- [Exercise requirements]
Take the line containing "Image resolution: width=1568" and every line after it to the end of the data, and write them out exactly as they appear.

- [Supplied information]
:::

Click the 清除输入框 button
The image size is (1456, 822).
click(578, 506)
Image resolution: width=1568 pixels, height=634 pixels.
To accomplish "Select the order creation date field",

:::

- [Exercise output]
Image resolution: width=1568 pixels, height=634 pixels.
To accomplish "Select the order creation date field",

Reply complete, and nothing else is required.